The PSA is saddened but not surprised by the Francis Review’s findings of ‘systemic’ bullying and harassment in the Parliamentary workplace.
We support the review’s recommendations for the reform of the employment relationships that exist there, and better resourcing to help change the culture that contributes to bullying.
“All of the agencies there are vastly under-resourced. People are working extremely long hours under intense pressure and that’s a big factor in the bullying culture,” says PSA national secretary Glenn Barclay.
“It may not be an easy sell for politicians to allocate more funding to parliamentary agencies. But it is necessary to make it a safe place to work for the people who ensure the effective functioning of our democracy.”
The PSA welcomes employment reforms that would give greater protection and security for our members in the Parliamentary Service, Ministerial & Secretariat Services/DIA and the Office of the Clerk.
These include overhauling triangular employment arrangements, in which parliamentary workers are employed by those agencies but managed by MPs, and ensuring that the agencies are proactive and responsible employers in every way.
The union backs the reform of the breakdown of relationship clause says Mr Barclay.
“MPs can currently use the so-called ‘gone by lunchtime’ clause as a trigger to get rid of staff easily when relationships turn toxic, rather than working to build good relationships in the first place.

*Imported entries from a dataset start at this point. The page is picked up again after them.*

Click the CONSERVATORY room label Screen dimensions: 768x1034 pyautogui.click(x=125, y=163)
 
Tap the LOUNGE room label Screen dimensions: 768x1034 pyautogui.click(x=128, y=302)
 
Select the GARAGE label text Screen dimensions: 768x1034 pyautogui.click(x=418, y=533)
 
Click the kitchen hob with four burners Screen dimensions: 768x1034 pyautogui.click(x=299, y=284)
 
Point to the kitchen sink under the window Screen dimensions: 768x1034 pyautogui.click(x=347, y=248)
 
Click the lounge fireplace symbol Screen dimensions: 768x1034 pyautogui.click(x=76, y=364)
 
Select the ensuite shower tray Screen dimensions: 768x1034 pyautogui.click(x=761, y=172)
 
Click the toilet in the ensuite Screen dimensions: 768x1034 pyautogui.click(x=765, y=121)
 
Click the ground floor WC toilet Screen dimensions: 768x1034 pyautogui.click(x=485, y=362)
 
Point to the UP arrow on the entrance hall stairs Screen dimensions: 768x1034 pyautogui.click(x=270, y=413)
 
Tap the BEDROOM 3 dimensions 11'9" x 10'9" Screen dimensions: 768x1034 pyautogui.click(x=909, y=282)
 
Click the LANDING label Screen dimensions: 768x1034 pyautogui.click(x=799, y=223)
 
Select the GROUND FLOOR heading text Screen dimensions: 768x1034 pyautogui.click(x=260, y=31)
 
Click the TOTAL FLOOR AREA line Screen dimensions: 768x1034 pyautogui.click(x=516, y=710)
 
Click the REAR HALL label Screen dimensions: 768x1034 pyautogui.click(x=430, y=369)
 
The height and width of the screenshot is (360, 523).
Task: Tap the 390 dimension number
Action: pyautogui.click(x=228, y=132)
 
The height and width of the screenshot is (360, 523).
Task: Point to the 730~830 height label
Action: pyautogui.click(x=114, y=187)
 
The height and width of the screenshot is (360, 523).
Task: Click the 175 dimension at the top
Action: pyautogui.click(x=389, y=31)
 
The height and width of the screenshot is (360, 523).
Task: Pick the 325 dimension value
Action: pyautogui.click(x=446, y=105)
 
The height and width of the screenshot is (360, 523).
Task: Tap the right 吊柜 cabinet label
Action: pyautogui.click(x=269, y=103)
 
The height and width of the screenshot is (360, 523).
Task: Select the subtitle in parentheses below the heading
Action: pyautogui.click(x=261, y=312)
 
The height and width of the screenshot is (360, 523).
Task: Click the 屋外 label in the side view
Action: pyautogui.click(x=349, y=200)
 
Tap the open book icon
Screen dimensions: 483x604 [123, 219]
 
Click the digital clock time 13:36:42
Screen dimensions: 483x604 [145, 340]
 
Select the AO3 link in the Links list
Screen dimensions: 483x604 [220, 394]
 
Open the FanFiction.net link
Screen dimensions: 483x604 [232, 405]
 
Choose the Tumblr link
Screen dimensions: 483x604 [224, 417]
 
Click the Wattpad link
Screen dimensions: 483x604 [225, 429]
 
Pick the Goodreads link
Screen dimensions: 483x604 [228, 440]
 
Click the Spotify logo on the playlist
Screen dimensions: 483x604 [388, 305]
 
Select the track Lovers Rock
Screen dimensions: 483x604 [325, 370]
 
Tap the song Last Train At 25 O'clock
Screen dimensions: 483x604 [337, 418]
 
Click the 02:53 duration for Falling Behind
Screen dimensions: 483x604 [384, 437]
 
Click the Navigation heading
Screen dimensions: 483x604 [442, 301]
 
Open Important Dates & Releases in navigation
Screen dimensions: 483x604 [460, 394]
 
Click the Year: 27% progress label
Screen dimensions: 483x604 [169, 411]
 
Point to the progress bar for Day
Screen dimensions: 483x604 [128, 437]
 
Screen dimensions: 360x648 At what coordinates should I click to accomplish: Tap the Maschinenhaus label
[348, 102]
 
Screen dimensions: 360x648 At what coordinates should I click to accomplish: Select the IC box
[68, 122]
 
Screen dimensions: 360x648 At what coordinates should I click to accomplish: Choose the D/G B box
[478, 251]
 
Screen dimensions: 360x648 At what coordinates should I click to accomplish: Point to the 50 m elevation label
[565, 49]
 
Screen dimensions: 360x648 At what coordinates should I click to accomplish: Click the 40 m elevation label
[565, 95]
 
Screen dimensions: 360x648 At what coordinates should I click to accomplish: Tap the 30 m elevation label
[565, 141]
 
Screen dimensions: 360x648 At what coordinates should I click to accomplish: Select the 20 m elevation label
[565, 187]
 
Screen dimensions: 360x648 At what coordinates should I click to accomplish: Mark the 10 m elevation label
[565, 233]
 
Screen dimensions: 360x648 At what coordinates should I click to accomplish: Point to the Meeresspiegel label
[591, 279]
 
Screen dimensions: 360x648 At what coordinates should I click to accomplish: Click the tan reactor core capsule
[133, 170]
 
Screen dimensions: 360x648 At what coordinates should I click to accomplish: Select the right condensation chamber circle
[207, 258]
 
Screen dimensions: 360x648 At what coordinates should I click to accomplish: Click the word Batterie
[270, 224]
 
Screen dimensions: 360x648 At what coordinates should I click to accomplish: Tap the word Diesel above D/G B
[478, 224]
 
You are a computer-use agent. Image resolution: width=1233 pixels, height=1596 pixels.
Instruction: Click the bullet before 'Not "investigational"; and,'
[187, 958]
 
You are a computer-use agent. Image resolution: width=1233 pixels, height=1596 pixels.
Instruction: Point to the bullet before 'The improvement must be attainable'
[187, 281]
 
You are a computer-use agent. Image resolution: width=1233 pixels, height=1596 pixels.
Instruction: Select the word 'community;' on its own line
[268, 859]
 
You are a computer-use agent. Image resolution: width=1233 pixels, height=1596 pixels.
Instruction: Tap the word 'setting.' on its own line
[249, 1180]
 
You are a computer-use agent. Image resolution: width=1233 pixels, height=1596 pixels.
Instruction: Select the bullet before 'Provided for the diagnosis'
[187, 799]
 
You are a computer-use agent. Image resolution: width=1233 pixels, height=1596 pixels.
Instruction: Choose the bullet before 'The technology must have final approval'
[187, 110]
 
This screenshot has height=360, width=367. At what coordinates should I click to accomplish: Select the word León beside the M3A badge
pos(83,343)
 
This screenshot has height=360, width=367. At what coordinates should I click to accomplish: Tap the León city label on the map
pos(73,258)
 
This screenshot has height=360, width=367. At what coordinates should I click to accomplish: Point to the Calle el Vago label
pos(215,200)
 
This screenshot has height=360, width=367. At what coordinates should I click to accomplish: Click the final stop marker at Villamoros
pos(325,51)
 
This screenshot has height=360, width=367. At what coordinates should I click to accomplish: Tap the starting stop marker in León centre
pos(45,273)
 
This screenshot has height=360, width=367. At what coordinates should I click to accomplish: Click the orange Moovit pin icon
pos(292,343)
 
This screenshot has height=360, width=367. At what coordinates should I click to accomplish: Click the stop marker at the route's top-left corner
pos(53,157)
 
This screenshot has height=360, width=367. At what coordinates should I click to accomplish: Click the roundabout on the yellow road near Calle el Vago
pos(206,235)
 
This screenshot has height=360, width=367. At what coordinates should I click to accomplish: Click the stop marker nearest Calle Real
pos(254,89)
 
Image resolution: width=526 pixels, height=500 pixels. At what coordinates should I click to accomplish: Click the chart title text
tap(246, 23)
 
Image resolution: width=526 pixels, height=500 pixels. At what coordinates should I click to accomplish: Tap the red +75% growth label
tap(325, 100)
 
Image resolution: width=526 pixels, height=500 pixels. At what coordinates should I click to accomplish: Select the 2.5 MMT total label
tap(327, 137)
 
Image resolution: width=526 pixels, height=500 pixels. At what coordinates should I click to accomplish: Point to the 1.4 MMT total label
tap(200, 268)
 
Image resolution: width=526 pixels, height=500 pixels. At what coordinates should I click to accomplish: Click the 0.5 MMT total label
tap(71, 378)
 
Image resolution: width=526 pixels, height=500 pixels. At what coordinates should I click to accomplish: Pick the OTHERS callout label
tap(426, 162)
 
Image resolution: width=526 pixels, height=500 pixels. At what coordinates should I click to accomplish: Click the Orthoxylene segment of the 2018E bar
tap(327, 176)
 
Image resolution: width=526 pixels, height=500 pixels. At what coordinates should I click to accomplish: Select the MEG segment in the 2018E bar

Our members need to be protected from unreasonable treatment without making their roles even less secure.”
Many staff in the Parliamentary workplace are also vulnerable because their employment is events-based, which means they could lose their jobs when their MPs do.
“We agree there needs to be improved redeployment for staff in that situation, and the introduction of more permanent positions for those who seek greater security,” Mr Barclay says.
“But we also acknowledge that the culture of bullying impacts on all of our members in the Parliamentary workplace, including those who are already permanent staff, and the culture needs to change for everyone.”
The PSA is now calling for accountability for the implementation of the reforms.
“We need greater clarity over exactly what these changes will look like, who is responsible for implementing them, and when they will be introduced, and we are looking forward to hearing that.”
“Finally, while most of these reforms should be positive for the parliamentary workforce in the long term, it is crucial that worker voices are heard during what could be a challenging transformation process.”